• [Materials provided]:

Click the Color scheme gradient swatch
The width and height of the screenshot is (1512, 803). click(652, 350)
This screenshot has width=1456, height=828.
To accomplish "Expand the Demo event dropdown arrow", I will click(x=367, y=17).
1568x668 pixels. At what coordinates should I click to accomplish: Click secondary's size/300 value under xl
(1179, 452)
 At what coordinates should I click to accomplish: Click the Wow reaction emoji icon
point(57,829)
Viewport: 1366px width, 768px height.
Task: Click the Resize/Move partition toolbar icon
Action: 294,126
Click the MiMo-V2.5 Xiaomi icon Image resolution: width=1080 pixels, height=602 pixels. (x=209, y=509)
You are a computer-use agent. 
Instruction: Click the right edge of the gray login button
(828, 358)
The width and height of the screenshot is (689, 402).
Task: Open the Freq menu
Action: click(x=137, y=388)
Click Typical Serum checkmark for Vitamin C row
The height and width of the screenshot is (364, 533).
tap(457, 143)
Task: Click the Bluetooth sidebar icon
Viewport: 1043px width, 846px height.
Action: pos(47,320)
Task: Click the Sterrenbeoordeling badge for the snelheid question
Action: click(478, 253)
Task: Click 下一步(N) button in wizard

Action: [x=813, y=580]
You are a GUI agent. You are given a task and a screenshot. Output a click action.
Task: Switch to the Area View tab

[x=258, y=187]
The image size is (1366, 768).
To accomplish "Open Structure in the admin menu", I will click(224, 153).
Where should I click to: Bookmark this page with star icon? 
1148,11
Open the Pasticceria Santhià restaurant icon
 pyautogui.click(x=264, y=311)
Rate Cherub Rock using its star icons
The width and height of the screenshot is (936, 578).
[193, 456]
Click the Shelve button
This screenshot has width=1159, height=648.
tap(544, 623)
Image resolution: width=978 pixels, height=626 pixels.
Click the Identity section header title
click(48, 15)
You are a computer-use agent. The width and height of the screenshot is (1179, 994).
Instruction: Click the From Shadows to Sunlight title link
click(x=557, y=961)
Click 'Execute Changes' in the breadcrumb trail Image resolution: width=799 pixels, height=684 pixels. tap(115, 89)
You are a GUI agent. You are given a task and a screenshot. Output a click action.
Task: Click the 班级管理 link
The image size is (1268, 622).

• [Exercise]:
Each of the entries above should be written out again exactly.

• [Answer to the exercise]:
Click the Color scheme gradient swatch
The width and height of the screenshot is (1512, 803). click(652, 350)
This screenshot has width=1456, height=828.
To accomplish "Expand the Demo event dropdown arrow", I will click(x=367, y=17).
1568x668 pixels. At what coordinates should I click to accomplish: Click secondary's size/300 value under xl
(1179, 452)
 At what coordinates should I click to accomplish: Click the Wow reaction emoji icon
point(57,829)
Viewport: 1366px width, 768px height.
Task: Click the Resize/Move partition toolbar icon
Action: 294,126
Click the MiMo-V2.5 Xiaomi icon Image resolution: width=1080 pixels, height=602 pixels. (x=209, y=509)
You are a computer-use agent. 
Instruction: Click the right edge of the gray login button
(828, 358)
The width and height of the screenshot is (689, 402).
Task: Open the Freq menu
Action: click(x=137, y=388)
Click Typical Serum checkmark for Vitamin C row
The height and width of the screenshot is (364, 533).
tap(457, 143)
Task: Click the Bluetooth sidebar icon
Viewport: 1043px width, 846px height.
Action: pos(47,320)
Task: Click the Sterrenbeoordeling badge for the snelheid question
Action: click(478, 253)
Task: Click 下一步(N) button in wizard

Action: [x=813, y=580]
You are a GUI agent. You are given a task and a screenshot. Output a click action.
Task: Switch to the Area View tab

[x=258, y=187]
The image size is (1366, 768).
To accomplish "Open Structure in the admin menu", I will click(224, 153).
Where should I click to: Bookmark this page with star icon? 
1148,11
Open the Pasticceria Santhià restaurant icon
 pyautogui.click(x=264, y=311)
Rate Cherub Rock using its star icons
The width and height of the screenshot is (936, 578).
[193, 456]
Click the Shelve button
This screenshot has width=1159, height=648.
tap(544, 623)
Image resolution: width=978 pixels, height=626 pixels.
Click the Identity section header title
click(48, 15)
You are a computer-use agent. The width and height of the screenshot is (1179, 994).
Instruction: Click the From Shadows to Sunlight title link
click(x=557, y=961)
Click 'Execute Changes' in the breadcrumb trail Image resolution: width=799 pixels, height=684 pixels. tap(115, 89)
You are a GUI agent. You are given a task and a screenshot. Output a click action.
Task: Click the 班级管理 link
The image size is (1268, 622).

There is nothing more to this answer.